One document matched: draft-lennox-clue-rtp-usage-01.xml
<?xml version='1.0'?>
<!DOCTYPE rfc SYSTEM "rfc2629.dtd" [
<!ENTITY rfc2119 SYSTEM
'reference.RFC.2119.xml'>
<!ENTITY rtp SYSTEM
'reference.RFC.3550.xml'>
<!ENTITY clueusecases SYSTEM
'reference.I-D.ietf-clue-telepresence-use-cases.xml'>
<!ENTITY cluerequirements SYSTEM
'reference.I-D.ietf-clue-telepresence-requirements.xml'>
<!ENTITY clueframework SYSTEM
'reference.I-D.ietf-clue-framework.xml'>
<!ENTITY westerlundrtpmux SYSTEM
'reference.I-D.westerlund-avtcore-multiplex-architecture.xml'>
<!ENTITY rtcwebmux SYSTEM
'reference.I-D.lennox-rtcweb-rtp-media-type-mux.xml'>
<!ENTITY h281 SYSTEM
'reference.ITU.H281.1994.xml'>
<!ENTITY h224rtp SYSTEM
'reference.RFC.4573.xml'>
<!ENTITY contentattr SYSTEM
'reference.RFC.4796.xml'>
<!ENTITY hdrext SYSTEM
'reference.RFC.5285.xml'>
<!ENTITY ccm SYSTEM
'reference.RFC.5104.xml'>
]>
<?rfc toc="yes" ?>
<?rfc strict="yes" ?>
<?rfc compact="yes" ?>
<?rfc sortrefs="yes" ?>
<?rfc symrefs="yes" ?>
<rfc category='std' ipr='trust200902' docName='draft-lennox-clue-rtp-usage-01'>
<front>
<title abbrev='RTP Usage for Telepresence'>
Real-Time Transport Protocol (RTP) Usage for Telepresence Sessions
</title>
<author initials='J.' surname='Lennox'
fullname='Jonathan Lennox'>
<organization abbrev='Vidyo'>
Vidyo, Inc.
</organization>
<address>
<postal>
<street>433 Hackensack Avenue</street>
<street>Seventh Floor</street>
<city>Hackensack</city> <region>NJ</region>
<code>07601</code>
<country>US</country>
</postal>
<email>jonathan@vidyo.com</email>
</address>
</author>
<author initials="A." surname="Romanow"
fullname="Allyn Romanow">
<organization>Cisco Systems</organization>
<address>
<postal>
<street> </street>
<city>San Jose</city> <region>CA</region>
<code>95134</code>
<country>USA</country>
</postal>
<email>allyn@cisco.com</email>
</address>
</author>
<author initials="P." surname="Witty"
fullname="Paul Witty">
<organization>Cisco Systems</organization>
<address>
<postal>
<street> </street>
<city>Langley</city> <region>England</region>
<country>UK</country>
</postal>
<email>pauwitty@cisco.com</email>
</address>
</author>
<date />
<area>RAI</area>
<workgroup>RTCWEB</workgroup>
<keyword>I-D</keyword>
<keyword>Internet-Draft</keyword>
<!-- TODO: more keywords -->
<abstract>
<t>
This document describes mechanisms and recommended practice
for transmitting the media streams of telepresence sessions
using the Real-Time Transport Protocol (RTP).
</t>
</abstract>
</front>
<middle>
<section title='Introduction' anchor='introduction'>
<t>Telepresence systems, of the architecture described by
<xref target='I-D.ietf-clue-telepresence-use-cases' />
and <xref target='I-D.ietf-clue-telepresence-requirements' />, will send and
receive multiple media streams, where the number of streams in use is
potentially large and asymmetric between endpoints, and streams can
come and go dynamically.

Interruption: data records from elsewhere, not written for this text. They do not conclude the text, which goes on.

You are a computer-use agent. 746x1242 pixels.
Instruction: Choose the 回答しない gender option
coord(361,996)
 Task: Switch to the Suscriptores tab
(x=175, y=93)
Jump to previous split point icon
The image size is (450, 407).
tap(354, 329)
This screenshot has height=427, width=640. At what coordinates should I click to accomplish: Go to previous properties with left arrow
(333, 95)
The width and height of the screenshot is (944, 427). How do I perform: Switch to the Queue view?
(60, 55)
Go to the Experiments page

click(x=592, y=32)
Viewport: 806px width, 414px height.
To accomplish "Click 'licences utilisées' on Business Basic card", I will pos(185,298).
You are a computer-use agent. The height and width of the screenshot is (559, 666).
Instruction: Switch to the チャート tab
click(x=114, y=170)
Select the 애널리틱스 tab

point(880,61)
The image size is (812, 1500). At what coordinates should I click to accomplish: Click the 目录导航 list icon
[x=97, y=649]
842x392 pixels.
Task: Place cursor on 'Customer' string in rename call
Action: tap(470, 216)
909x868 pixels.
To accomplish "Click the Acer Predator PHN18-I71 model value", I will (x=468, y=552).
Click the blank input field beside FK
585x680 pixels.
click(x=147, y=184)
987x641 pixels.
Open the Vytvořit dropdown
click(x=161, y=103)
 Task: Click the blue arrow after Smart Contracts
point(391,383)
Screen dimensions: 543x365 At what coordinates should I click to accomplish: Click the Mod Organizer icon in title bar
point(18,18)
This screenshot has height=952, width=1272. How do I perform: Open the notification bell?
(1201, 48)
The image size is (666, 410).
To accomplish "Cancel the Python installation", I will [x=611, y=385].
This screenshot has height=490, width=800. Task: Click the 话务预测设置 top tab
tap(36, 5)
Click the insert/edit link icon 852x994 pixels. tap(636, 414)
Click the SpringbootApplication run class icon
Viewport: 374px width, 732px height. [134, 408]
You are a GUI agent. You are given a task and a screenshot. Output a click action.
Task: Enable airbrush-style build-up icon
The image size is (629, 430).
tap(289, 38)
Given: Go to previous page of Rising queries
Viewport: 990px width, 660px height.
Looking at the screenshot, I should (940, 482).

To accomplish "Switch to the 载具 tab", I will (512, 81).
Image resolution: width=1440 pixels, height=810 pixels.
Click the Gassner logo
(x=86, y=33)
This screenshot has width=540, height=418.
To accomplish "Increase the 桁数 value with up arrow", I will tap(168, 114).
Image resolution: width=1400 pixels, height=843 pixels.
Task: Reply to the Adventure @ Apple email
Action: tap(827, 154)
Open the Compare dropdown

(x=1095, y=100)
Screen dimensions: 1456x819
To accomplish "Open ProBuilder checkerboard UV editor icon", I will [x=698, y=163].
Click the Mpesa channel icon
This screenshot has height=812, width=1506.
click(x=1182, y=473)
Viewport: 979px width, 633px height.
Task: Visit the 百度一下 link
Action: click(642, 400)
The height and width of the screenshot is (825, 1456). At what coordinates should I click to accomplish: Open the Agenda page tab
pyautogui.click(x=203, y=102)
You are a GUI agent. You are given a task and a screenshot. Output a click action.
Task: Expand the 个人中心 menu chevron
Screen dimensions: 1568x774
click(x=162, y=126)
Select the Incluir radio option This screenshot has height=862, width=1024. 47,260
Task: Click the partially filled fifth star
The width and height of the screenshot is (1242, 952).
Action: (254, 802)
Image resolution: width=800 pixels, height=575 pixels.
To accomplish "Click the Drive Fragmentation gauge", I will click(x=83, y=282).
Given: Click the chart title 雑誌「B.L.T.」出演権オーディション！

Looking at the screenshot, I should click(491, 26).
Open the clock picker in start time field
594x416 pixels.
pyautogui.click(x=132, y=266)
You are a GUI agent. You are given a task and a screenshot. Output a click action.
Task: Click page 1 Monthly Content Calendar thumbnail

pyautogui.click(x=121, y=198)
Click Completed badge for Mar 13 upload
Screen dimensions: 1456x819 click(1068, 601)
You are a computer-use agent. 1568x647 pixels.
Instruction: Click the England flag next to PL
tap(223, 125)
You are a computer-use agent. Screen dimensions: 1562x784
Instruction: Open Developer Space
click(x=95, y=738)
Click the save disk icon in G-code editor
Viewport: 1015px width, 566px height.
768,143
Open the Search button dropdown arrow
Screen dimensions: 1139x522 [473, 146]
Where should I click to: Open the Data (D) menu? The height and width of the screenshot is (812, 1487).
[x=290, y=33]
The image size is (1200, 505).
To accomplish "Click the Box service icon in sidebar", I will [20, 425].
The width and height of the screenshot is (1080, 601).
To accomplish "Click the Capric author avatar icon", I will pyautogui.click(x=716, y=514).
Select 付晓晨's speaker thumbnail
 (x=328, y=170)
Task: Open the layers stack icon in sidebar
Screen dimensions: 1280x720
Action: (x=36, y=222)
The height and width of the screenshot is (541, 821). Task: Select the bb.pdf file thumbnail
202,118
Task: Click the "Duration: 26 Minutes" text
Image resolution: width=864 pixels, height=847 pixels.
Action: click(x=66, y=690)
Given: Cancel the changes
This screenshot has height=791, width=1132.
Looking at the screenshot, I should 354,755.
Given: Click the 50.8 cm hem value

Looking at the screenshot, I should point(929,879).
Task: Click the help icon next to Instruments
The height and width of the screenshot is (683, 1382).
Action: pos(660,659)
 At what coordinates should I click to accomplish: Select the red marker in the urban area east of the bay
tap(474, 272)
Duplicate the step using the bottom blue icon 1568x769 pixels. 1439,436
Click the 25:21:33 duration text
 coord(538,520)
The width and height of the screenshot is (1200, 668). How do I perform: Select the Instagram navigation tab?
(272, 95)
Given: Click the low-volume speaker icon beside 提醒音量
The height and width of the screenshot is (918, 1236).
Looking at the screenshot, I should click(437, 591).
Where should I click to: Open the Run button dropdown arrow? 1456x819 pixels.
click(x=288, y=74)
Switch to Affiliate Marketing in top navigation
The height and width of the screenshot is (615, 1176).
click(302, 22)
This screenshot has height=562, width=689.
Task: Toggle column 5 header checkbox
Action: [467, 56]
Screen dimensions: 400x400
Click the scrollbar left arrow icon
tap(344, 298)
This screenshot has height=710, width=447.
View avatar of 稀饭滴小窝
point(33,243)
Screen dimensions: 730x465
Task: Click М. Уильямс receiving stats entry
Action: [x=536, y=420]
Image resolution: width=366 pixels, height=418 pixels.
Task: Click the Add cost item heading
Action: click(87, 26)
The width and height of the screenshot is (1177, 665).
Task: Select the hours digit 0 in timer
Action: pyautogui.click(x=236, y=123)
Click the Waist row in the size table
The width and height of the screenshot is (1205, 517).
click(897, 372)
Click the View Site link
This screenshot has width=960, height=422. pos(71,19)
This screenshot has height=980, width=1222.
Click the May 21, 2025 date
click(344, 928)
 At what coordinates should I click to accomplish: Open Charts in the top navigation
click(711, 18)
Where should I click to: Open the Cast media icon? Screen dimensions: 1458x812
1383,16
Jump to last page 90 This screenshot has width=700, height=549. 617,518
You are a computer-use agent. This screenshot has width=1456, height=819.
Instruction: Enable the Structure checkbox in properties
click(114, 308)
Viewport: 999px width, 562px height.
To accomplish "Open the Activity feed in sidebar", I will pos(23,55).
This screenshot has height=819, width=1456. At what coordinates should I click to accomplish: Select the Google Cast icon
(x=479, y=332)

These characteristics lead to a number of architectural
design choices which, while still in the scope of potential
architectures envisioned by the <xref target='RFC3550'>Real-Time
Transport Protocol</xref>, must be fairly different than those
typically implemented by the current generation of voice or video
conferencing systems. This document makes recommendations about how
streams should be encoded and transmitted in RTP for this telepresence
architecture.</t>
</section>
<section title='Terminology'>
<t>The key words "MUST", "MUST NOT", "REQUIRED",
"SHALL", "SHALL NOT", "SHOULD", "SHOULD NOT", "RECOMMENDED", "MAY",
and "OPTIONAL" in this document
are to be interpreted as described in <xref
target='RFC2119'>RFC 2119</xref> and indicate requirement levels for
compliant implementations.</t>
</section>
<section title='Source multiplexing - overview'>
<t>Telepresence sessions have lots of media streams: easily dozens at a time
(given, e.g., a continuous presence screen in a multi-point
conference), potentially out of a
possible pool of hundreds. Furthermore, endpoints will have an
asymmetric number of media streams.</t>
<t>In such an environment the usual model of existing SIP endpoints –-
sending zero or one source (in each direction) per RTP session --
doesn’t scale, and mapping asymmetric numbers of sources to sessions
is needlessly complex.</t>
<t>Therefore, telepresence systems SHOULD use a single RTP session per
media type, except where
there's a need to give sessions different transport treatment. All
sources of the same media type are sent over this single RTP
session. This architecture (known as "source multiplexing") was
defined by <xref target='RFC3550' />, but was used rarely until more
recently by some Telepresence systems.
</t>
<t>
Multiplexing multiple media streams in this way has additional
advantages. It makes going through middle boxes
considerably easier, as it allows Telepresence devices to work through
SIP B2BUAs that do not support multiple media lines of
the same media type. It also simplifies NAT and firewall traversal by allowing
endpoint to deal with only a single address/port mapping
per media type rather than multiple mappings.
</t>
<t>
During call setup, a single RTP session is negotiated for each media type.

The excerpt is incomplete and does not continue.